CHAPTER 6: OPEN YOUR DOOR; OPEN YOUR HEART

Questions for Discussion

1. Do you know someone who is a great example of hospitality? What makes that person seem hospitable?

2. How are you currently using your home as a tool in helping others? How could you make your kitchen, your backyard, your living room, or even your dorm room into a place of intentional hospitality?

3. What keeps you from inviting others into your home? How could you remove those barriers? In what ways do you too often listen to the “Martha Stewart voice” and miss the point of hospitality?

4. Read each of the following passages about hospitality: Acts 16:15, 34; Acts 21:8; Acts 28:2, 7; Romans 12:13; 1 Timothy 5:10; Titus 1:8; Hebrews 13:2; 1 Peter 4:9–10; and 3 John 1:8. How should we view hospitality in light of these verses?

5. Name some people you would like to invite into your home soon. Set a time in the next two weeks to open your door to one or more of these people.

Ideas for Action

• Start a routine of hospitality in your life so it is always happening. Designate one meal a week as your “hospitality meal,” and always plan to have people over. For example, you could invite friends every week to watch a ball game—an open invitation to enjoy your hospitality and your television. Or prepare a pot of soup every Saturday night. Set up a hospitality station on your front porch or in your driveway, and serve bowls of friendship to your neighbors.

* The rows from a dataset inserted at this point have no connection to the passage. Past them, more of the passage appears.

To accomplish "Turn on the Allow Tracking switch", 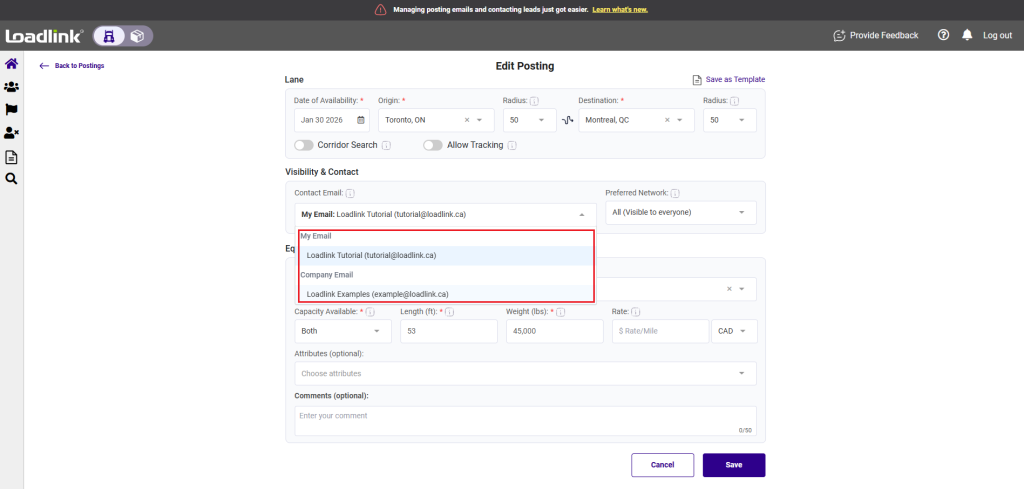I will tap(432, 145).
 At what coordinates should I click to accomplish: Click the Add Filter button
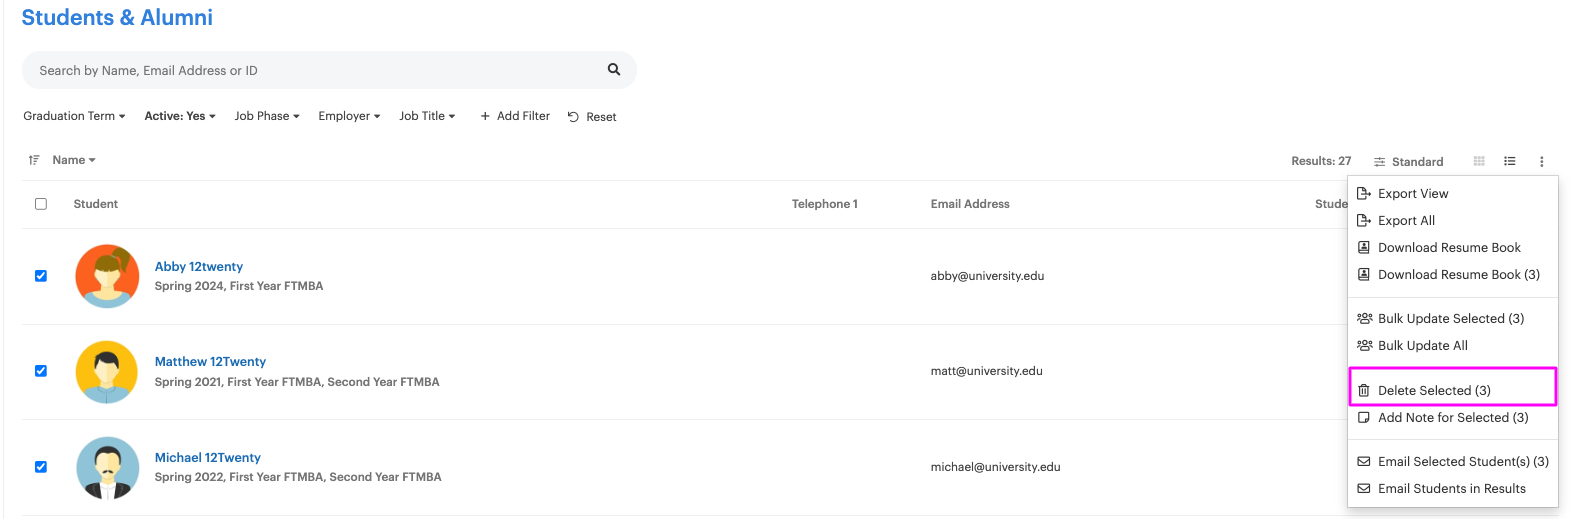pos(515,116)
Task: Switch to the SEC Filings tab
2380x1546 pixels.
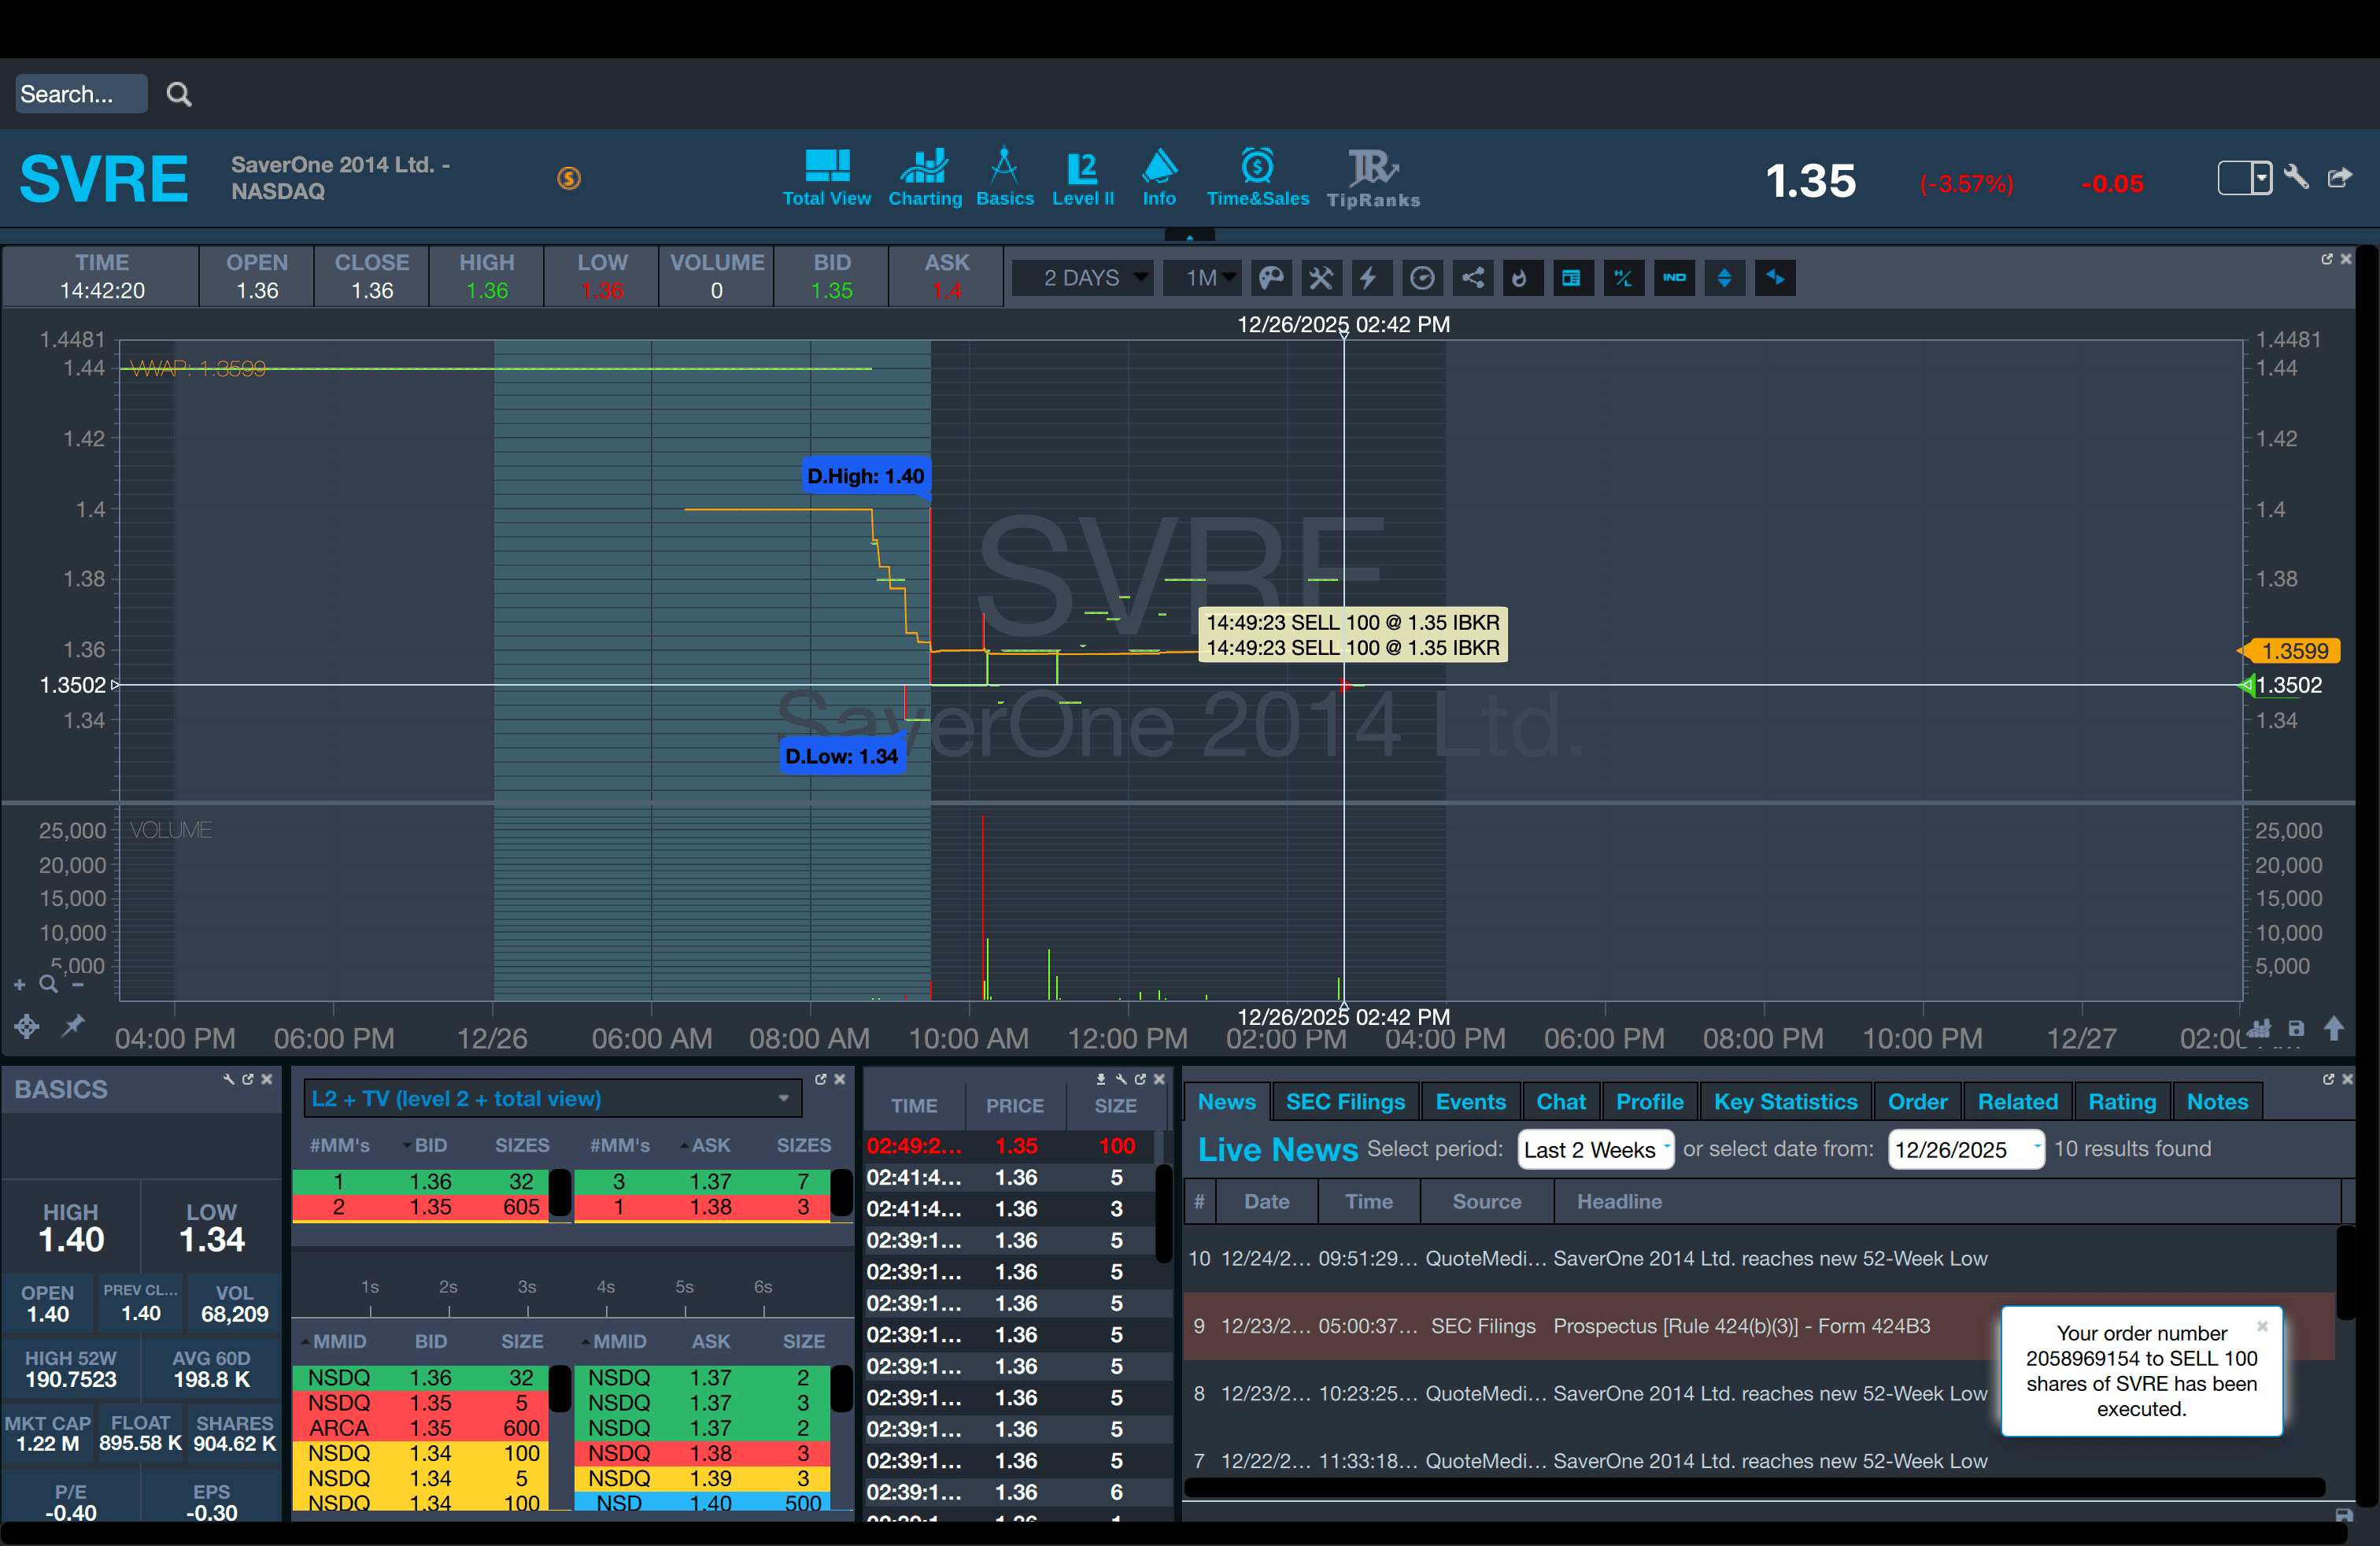Action: click(1344, 1102)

• Intentionally include others at your special family events. Invite a single person over for Christmas Eve dinner. Have a family in need join you for Thanksgiving, or take the turkey and have the meal in their home. On Mother’s Day celebrate some of the older women in church who never had children or whose children are far away. Keep an eye on individuals who sit alone or have yet to make friends in your church, and invite them over for a meal (even if you get take-out food on the way home).

CHAPTER 7: SEE THE NEED; TOUCH THE HURT

Questions for Discussion

1. “Human hurt is not easy on the eye.” Tell of a time you encountered suffering that was painful to observe. Describe a time you were hurting and someone made you think he or she really saw you.

2. What does it communicate to people in need, especially those who are not beautiful, when you look directly at them, into their eyes?

3. Take note of each meaningful touch you find in the following miracles of Jesus: Matthew 9:20–22; Mark 1:40–45; Mark 7:32–35; Luke 8:51–55; Luke 13:11–13; John 9:1–7. Did Jesus need to touch people to heal them? Why do you think some form of touch was part of each healing?

4. Peter and John gave more than the money the crippled beggar asked for in Acts 3. What resources do you have—beyond money—that you could give to people in need?

5. For Peter and John the strategy of kind eyes meeting desperate ones and strong hands helping weak ones unleashed a miracle of God. How could you live out this strategy?

Ideas for Action

• Take time this week to look people in their eyes. When you talk to someone you know is needy, maintain eye contact with him or her much longer than you normally would. Reflect on how this helps you really see people’s needs in a new way. It will have greater impact if you keep a journal or write a summary at the end of the week, describing how this experiment affected your perspective.

• This week, go out of your way to visit a person in need. When someone you know is in the hospital, visit that person to show you care.